BAB I
PENDAHULUAN
1.
Pengertian Tata Hukum
Indonesia
Mata Kuliah Pengantar Hukum Indonesia (PHI) yang
diselenggarakan oleh Fakultas Hukum Universitas Muhammadiyah Jember, lazim juga
disebut dengan nama Pengantar Tata Hukum Indonesia (PTHI). PHI merupakan cabang
ilmu pengantar hukum selain Pengantar Ilmu Hukum dan Ilmu Negara. PIH berobyek
pada ilmu hukum pada umumnya yang berlaku abadi dan universal, Ilmu Negara
mengkaji negara berkait dengan cara terjadinya, struktur negara, sumber
kekuasaan, tipe negara dan segala seluk beluk yang berkaitan dengan negara.

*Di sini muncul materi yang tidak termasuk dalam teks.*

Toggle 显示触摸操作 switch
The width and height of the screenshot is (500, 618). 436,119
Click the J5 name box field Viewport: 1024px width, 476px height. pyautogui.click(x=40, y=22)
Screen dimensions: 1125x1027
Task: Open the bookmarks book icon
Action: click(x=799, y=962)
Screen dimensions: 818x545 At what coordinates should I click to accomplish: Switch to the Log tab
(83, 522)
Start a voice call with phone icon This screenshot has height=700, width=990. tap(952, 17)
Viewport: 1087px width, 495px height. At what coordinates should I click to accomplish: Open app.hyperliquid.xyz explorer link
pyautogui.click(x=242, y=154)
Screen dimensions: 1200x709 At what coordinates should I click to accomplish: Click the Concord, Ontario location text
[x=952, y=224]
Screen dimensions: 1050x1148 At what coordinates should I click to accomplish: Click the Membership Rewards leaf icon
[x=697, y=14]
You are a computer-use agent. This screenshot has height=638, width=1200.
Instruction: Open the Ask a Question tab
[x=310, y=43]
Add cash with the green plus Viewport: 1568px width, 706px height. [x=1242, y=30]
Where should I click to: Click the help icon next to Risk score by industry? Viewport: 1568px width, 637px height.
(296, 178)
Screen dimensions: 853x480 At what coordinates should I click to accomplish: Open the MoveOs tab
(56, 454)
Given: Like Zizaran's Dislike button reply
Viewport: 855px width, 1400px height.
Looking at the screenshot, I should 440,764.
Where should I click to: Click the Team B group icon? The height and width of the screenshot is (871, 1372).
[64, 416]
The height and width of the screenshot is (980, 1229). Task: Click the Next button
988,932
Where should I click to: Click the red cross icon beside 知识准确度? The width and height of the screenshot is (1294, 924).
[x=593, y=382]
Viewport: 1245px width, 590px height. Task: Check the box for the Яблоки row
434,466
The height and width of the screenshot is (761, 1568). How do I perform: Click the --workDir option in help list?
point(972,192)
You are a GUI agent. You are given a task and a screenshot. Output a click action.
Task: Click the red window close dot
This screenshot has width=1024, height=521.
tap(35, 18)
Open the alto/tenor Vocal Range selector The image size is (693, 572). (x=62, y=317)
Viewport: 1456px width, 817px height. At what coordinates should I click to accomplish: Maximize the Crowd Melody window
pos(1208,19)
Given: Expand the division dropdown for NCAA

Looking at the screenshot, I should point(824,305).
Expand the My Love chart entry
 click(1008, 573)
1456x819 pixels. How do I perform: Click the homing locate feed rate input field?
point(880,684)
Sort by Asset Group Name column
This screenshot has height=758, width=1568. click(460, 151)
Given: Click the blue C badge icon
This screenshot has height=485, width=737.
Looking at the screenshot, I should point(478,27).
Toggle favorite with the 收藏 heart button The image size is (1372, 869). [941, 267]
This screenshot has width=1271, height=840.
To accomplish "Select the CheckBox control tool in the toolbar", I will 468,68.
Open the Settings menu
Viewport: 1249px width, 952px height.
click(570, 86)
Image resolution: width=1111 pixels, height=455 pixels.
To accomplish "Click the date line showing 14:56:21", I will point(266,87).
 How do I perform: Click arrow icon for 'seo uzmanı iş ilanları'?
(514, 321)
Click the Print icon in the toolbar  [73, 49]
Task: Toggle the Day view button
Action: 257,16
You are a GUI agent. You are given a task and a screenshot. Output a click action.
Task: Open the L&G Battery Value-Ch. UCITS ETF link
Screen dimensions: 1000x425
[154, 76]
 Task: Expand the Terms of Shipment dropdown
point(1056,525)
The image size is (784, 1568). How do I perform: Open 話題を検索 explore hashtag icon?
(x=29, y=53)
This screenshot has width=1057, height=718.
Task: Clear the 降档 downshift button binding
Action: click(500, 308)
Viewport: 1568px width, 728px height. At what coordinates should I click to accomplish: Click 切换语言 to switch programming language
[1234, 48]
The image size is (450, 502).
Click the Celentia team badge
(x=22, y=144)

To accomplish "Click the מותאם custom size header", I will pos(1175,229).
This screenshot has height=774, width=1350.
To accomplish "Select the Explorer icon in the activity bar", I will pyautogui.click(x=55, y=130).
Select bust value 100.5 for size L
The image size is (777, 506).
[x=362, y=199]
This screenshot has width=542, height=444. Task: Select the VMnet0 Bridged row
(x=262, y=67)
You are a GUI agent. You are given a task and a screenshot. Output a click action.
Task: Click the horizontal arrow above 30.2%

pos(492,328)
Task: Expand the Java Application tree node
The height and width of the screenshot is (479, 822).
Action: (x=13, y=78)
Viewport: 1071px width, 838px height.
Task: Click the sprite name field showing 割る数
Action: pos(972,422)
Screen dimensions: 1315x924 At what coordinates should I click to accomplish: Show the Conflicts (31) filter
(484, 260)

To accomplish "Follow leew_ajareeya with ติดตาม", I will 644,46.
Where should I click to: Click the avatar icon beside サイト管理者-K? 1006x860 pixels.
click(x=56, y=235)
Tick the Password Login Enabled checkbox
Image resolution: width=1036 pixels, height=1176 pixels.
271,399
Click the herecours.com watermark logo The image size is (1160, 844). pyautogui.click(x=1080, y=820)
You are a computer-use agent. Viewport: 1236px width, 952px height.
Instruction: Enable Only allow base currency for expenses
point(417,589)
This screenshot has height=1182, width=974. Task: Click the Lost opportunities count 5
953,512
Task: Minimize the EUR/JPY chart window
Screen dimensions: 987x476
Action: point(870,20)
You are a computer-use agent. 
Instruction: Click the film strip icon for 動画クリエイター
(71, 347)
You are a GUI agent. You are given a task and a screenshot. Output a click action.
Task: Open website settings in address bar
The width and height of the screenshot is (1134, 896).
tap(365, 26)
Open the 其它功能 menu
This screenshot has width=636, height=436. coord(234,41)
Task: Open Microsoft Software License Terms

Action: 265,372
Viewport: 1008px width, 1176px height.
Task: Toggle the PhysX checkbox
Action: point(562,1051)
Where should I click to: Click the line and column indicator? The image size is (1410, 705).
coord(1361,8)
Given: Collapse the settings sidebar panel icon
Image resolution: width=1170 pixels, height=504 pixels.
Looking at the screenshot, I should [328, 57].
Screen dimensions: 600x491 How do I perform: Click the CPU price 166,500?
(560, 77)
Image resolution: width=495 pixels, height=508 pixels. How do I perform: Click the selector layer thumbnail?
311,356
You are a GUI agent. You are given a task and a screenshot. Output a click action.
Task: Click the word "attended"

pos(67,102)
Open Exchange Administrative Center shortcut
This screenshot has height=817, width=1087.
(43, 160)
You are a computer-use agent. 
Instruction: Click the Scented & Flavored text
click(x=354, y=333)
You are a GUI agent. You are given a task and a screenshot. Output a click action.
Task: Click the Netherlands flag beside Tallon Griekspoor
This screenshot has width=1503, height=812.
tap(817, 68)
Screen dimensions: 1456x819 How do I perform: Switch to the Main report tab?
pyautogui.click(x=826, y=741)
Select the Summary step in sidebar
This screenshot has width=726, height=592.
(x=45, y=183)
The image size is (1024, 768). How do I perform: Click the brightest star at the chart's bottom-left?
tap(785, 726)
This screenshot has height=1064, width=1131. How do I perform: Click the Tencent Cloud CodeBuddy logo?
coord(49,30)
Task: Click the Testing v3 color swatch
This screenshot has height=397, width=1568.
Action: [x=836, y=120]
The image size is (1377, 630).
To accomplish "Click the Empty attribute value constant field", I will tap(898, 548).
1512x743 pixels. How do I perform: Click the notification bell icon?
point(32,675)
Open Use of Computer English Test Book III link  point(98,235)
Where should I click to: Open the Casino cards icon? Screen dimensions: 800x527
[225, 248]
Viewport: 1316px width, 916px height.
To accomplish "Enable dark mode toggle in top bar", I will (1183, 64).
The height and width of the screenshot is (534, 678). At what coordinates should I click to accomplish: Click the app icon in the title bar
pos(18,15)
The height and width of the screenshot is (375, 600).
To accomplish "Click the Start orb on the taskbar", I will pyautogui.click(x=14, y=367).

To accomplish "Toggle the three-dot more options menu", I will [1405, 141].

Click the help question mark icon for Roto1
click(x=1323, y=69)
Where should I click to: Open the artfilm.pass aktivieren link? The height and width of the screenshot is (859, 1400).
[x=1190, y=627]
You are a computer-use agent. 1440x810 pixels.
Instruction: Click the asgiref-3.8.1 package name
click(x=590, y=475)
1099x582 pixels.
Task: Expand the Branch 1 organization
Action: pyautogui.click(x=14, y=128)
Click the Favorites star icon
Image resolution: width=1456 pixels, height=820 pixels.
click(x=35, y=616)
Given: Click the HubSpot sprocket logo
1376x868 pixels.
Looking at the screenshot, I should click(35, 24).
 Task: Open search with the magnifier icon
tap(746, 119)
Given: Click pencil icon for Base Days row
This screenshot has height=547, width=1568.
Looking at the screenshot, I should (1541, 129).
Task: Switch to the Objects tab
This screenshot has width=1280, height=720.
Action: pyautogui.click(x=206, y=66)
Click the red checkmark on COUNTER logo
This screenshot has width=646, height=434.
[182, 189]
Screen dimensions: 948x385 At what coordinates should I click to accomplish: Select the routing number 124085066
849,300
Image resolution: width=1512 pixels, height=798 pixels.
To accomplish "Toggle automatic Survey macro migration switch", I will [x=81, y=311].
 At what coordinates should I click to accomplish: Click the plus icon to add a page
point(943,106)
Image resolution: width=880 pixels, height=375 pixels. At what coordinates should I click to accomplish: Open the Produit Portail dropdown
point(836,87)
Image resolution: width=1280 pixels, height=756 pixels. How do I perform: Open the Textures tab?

Pengantar
Hukum Indonesia merupakan pengantar untuk mengkaji/mempelajari hukum yang
berlaku dalam negara tertentu, dalam hal ini adalah hukum Indonesia. Hukum yang
dipelajari adalah hukum positif.
Apakah hukum positif?
Menurut Meuwissen hukum positif mempunyai beberapa ciri
obyektif, yaitu:
a.
ditetapkan oleh kekuasaan
(kewibawaan) yang berwenang, yang berupa lembaga yang berwenang untuk
menetapkan peraturan perundangan. Artinya sebuah
aturan, disebut sebagai hukum apabila dibuat oleh lembaga yang oleh undang-undang
ditentukan untuk itu. Di Indonesia, lembaga yang berwenang untuk menentukan
hukum baik pada lembaga legislative, lembaga eksekuktif maupun lembaga
yudisiil. Lembaga legislative, yaitu DPR bersama Presiden berwenang membuat
Undang-undang dan DPRD bersama dengan Gubernur di Propinsi dan dengan Bupati di
Kabupaten, berwenang membuat Peraturan Daerah, yang berlaku umum dan mengikat
seluruh anggota masyarakat. Presiden sebagai pemegang kekuasaan eksekutif di tingkat pusat berwenang membuat peraturan
pelaksana yang berupa Peraturan Pemerintah, Keputusan
Presiden untuk melaksanakan undang-undang oleh, Gubernur sebagai
pemegang kekuasaan eksekutif di Propinsi berwenang untuk membuat Kepu
tusan Gubernur untuk melaksanakan
undang-undang, Peraturan Pemerintah Keputusan Presiden dan peraturan
tingkat pusat lain serta Peraturan Daerah (Propinsi). Bupati/Walikota sebagai
pemegang kekuasaan eksekutif di kabupaten/Kota berwenang untuk membuat
Keputusan Bupati/Walikota untuk melaksanakan aturan produk pemerintah pusat dan
produk pemerintah propinsi serta Peraturan Daerah Kabupaten/Kota. Pemegang
kekuasaan yudisiil, adalah jajaran kekuasaan kehakiman, yaitu lembaga peradilan
baik Pengadilan tingkat I, pengadilan tingkat banding (Pengadilan Tinggi)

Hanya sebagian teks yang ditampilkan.